Je me retrouve enfin dans ce leiux paisible qu'est l'armee du salut. Il y a de tout ici. Beaucoup de jeunes routards du monde entier, mais des vieux aussi. On y mange pour presque rien de la bonne bouffe continentale bien lourde : pate, puree. Je suis meme rentre dans un Mac Do cet apres-midi. Et bien j'ai resiste et j'en suis ressortis sans rien acheter. Il faut dire qu'il n'y avait pas Ronny pour m'acceuillir avec son legendaire sourire !

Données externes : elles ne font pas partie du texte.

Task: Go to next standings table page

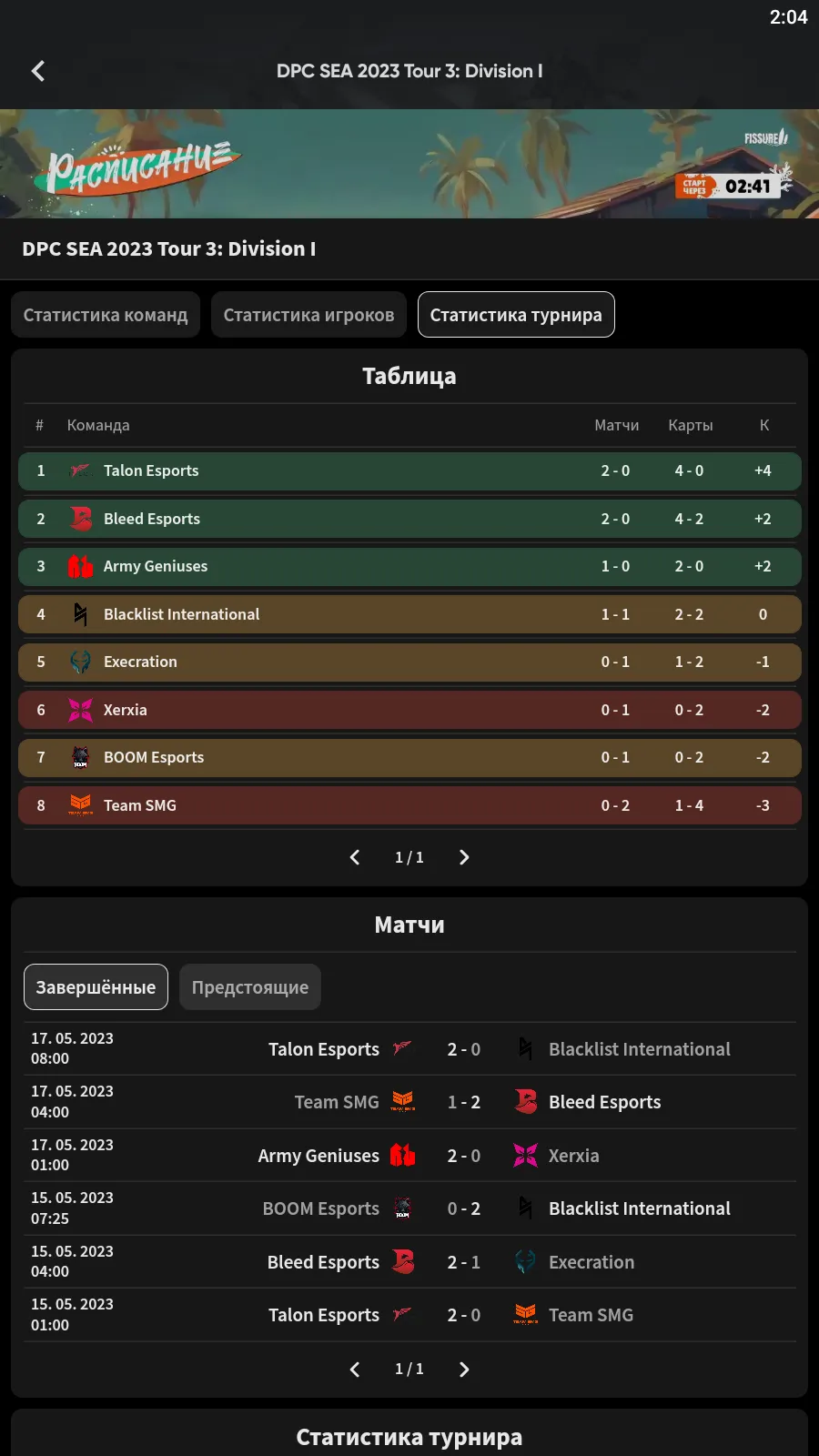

Je vais faire un tour de nuit dans ce quartier repute pour ses milliardaire. Apparement il y a beaucoup de milliardaire arabes dans le coin qui ont quitte Beyrouth. Ils sortent souvent le soir en compagnie de leurs femmes totalement voilees. Je ne verrai rien de tout ca. Je me ferais juste accoster par un barbu qui me demande de faire une donation a l'Islam. Je lui explique que je ne donne deja pas a l'eglise, alors il perds son temps avec moi...

De retour dans ma chambre j'effectue un geste quasiment inconnu pour moi : je me coupe les ongles.